2. The State of Maine Board of Nursing Rules and Regulations Chapter 8, C, (3) states: " adjustments and corrective actions as indicated. For aspects of anesthesia practice that require execution of the medical regimen, the certified registered nurse anesthetist shall be responsible and accountable to a physician or dentist. Without limitation, coordination and appropriate communication shall be deemed to have occurred if the prescribing physician or dentist shall have signed the patient's anesthesia record."
3. The Chief Anesthetist further described the anesthesia plan as a general description of the technique to be used, such as, " general anesthesia, or MAC (monitored anesthesia care), but did not necessarily contain the medications or doses to be used during the surgery. It also did not list adjunct medications to be used, nor did it list medications, doses or route of administration that may have been administered in the operating room that were not originally part of the plan.

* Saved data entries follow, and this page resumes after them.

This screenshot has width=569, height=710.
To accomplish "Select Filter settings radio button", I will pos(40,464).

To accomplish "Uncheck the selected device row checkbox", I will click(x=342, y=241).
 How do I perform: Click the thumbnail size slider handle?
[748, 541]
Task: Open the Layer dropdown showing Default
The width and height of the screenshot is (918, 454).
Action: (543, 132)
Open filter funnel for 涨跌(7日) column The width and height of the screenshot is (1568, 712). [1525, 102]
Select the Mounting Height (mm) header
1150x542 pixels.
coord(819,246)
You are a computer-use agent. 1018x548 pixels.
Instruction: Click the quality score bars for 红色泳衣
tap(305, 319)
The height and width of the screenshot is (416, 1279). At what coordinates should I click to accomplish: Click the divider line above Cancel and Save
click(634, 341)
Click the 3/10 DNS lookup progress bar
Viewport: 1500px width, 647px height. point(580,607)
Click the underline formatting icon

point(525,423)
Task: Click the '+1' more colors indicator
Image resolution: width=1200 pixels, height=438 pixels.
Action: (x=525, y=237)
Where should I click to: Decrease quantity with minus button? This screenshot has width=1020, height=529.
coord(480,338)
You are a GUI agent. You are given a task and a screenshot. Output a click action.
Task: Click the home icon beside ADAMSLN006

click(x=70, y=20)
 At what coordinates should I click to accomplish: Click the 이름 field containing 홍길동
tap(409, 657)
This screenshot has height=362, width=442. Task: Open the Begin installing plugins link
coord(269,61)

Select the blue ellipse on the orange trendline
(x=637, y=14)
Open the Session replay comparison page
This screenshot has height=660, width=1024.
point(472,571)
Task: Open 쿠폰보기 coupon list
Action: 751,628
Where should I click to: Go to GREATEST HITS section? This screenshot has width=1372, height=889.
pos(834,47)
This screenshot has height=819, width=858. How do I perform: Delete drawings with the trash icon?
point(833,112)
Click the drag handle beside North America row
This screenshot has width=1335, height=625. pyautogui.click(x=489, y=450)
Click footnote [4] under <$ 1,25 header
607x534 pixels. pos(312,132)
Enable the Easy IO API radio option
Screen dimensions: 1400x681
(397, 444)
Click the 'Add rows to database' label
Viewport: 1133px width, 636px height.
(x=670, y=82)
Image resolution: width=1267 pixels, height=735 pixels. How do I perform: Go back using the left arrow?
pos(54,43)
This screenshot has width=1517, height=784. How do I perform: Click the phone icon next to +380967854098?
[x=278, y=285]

4. The Chief Anesthetist confirmed that the anesthesia record was completed by the CRNA in the operating room during the procedure. The medications administered during the operative procedure, their dose, route of administration, and any adjuncts used, were recorded on the anesthesia record.
5. The Chief Anesthetist further confirmed that there were physician signatures on the pre-anesthesia record, but no documentation of physician authentication on the anesthesia record.